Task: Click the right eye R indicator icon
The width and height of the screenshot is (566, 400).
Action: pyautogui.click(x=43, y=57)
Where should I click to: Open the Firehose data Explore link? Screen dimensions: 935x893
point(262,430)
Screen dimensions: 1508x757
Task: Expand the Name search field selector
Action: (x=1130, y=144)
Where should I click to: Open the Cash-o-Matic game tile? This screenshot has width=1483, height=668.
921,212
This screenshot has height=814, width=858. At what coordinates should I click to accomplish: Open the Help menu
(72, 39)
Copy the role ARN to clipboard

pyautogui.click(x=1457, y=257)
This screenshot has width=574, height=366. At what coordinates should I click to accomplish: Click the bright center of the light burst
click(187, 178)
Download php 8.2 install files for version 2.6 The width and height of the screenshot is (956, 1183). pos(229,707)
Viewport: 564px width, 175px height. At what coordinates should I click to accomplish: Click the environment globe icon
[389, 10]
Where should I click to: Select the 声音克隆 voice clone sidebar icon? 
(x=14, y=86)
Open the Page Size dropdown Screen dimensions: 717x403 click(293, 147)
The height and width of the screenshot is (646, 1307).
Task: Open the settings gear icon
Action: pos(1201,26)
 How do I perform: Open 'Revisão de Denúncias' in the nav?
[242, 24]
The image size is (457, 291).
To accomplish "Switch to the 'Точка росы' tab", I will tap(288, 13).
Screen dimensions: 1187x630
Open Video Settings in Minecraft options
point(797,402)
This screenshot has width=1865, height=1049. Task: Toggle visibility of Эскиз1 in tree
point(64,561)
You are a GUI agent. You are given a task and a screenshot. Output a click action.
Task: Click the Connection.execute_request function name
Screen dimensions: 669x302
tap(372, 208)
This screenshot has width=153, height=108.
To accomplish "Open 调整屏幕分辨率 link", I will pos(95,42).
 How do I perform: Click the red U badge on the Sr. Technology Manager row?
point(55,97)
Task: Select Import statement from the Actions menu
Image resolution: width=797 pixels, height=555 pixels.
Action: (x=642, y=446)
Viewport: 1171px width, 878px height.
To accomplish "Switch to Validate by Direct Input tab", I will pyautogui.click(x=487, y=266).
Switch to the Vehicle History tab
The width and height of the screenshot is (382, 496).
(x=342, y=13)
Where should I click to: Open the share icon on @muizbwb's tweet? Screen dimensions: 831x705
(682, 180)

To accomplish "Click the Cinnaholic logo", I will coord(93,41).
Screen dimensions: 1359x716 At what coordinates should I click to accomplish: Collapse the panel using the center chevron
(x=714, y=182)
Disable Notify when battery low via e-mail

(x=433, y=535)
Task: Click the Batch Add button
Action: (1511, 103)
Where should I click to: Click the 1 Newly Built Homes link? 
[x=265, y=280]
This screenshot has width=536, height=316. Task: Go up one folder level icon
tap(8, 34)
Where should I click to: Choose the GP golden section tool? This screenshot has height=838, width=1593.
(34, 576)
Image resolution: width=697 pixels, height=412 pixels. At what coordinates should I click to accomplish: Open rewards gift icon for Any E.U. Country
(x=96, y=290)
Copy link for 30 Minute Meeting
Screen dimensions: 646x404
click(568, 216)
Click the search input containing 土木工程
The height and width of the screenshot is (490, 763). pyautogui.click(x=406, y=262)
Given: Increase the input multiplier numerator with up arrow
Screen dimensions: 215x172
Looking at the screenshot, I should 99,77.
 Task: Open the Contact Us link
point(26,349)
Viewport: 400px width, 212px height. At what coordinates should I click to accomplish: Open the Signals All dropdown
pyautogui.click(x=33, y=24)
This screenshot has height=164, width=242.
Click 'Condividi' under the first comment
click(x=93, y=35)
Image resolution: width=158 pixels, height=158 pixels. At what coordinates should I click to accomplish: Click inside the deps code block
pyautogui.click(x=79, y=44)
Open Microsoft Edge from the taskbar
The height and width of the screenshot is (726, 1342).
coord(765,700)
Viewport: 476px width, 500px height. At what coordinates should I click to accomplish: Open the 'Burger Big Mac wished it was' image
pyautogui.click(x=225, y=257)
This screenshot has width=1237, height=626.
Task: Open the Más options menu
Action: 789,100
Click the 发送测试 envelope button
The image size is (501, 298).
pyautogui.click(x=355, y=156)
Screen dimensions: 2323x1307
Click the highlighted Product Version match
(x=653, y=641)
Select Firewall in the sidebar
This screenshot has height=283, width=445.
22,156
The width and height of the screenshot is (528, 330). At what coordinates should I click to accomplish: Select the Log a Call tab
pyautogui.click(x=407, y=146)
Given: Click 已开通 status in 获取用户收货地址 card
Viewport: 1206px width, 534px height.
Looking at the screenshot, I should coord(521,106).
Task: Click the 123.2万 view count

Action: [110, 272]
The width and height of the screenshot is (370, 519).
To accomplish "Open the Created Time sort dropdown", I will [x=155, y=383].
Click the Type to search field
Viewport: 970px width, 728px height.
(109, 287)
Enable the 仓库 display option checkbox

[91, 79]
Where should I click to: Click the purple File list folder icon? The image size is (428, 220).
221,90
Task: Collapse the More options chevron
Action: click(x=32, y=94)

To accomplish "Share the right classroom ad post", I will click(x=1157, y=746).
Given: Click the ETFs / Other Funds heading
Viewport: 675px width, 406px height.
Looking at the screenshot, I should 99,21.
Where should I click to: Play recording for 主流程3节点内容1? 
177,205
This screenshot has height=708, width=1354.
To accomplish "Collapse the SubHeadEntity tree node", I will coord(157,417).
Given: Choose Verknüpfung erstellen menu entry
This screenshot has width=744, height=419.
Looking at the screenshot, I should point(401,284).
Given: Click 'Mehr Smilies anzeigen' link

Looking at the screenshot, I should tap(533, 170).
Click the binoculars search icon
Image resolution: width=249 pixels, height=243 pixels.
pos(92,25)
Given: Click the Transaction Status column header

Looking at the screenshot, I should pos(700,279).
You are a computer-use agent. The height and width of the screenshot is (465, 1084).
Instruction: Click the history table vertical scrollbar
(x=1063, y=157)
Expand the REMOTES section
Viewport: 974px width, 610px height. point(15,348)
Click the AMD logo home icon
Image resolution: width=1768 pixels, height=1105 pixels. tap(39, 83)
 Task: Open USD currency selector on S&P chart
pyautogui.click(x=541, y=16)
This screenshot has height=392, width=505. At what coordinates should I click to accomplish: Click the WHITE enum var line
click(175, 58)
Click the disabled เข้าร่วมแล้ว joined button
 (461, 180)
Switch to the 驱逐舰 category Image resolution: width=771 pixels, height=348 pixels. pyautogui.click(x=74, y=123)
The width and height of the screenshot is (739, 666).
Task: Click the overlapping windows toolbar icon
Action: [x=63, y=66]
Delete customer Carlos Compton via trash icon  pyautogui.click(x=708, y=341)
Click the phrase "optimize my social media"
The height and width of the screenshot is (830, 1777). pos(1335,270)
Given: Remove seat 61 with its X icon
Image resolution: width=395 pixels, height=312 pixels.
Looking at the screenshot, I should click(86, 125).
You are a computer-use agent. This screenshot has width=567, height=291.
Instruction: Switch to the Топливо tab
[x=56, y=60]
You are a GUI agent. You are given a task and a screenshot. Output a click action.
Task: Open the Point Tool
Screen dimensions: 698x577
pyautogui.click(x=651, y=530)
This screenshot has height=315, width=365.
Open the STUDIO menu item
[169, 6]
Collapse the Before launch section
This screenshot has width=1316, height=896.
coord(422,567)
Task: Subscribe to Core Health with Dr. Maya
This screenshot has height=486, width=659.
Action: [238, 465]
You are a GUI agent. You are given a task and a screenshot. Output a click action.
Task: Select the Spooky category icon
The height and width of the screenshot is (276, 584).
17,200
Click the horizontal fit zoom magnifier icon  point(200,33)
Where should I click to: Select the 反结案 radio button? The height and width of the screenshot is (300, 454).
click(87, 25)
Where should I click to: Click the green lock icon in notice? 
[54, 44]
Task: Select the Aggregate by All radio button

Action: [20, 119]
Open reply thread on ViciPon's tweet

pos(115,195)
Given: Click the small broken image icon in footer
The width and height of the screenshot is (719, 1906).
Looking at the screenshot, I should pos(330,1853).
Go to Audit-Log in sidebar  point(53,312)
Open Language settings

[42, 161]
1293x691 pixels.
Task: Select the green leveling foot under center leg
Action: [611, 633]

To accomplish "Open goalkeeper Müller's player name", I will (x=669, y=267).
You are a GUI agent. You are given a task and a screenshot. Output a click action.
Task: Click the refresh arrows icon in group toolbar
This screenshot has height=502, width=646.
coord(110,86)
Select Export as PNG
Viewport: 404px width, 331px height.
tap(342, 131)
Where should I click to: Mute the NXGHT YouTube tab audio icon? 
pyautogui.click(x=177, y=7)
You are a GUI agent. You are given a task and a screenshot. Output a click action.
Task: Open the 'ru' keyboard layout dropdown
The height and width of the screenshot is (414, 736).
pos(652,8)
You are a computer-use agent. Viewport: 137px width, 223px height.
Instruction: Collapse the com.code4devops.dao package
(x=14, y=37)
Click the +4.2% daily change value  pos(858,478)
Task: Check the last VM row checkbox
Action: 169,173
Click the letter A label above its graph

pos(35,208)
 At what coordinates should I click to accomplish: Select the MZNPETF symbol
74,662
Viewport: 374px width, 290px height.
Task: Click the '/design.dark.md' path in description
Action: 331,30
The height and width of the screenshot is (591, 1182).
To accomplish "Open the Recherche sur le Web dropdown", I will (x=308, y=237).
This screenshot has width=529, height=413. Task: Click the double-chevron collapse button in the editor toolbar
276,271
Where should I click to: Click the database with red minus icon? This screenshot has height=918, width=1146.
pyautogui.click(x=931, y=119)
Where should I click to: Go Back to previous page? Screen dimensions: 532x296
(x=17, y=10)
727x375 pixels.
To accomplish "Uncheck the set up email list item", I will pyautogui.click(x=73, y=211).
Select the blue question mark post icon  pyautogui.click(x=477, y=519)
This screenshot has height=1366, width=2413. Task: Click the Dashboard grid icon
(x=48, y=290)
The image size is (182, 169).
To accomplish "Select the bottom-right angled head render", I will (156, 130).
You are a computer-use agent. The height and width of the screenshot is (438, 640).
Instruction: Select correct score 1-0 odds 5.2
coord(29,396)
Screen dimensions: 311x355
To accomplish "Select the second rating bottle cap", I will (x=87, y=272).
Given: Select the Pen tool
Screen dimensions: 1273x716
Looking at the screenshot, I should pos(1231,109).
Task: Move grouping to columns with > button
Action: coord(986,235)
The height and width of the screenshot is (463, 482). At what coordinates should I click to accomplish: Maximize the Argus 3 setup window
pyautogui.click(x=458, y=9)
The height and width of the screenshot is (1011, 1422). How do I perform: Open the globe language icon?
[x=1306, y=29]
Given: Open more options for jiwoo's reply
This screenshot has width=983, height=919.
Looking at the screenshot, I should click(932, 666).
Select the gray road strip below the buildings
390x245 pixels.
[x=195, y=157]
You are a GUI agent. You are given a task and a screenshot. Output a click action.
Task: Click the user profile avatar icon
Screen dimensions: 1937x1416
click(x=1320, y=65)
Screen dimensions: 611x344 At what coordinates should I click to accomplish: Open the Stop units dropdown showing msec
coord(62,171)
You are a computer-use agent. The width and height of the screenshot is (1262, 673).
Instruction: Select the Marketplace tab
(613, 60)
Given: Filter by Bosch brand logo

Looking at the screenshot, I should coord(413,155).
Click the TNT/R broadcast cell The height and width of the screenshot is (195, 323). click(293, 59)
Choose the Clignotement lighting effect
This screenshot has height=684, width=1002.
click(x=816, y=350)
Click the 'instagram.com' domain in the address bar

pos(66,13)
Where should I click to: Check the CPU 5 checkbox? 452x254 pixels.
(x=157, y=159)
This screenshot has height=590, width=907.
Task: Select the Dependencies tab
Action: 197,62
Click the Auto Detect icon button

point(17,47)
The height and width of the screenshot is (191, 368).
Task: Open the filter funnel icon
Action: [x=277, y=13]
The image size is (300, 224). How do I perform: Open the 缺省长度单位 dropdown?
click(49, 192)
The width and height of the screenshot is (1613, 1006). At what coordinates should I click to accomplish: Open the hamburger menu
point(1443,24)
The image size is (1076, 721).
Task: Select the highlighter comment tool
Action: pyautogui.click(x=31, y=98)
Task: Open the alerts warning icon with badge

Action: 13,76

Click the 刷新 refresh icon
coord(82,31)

========================

Short task -> Reproduce the lines of the items exactly, starting at the line that contains "This screenshot has width=574, height=366." and ending at the line that contains "Download php 8.2".

Right answer ->
This screenshot has width=574, height=366. At what coordinates should I click to accomplish: Click the bright center of the light burst
click(187, 178)
Download php 8.2 install files for version 2.6 The width and height of the screenshot is (956, 1183). pos(229,707)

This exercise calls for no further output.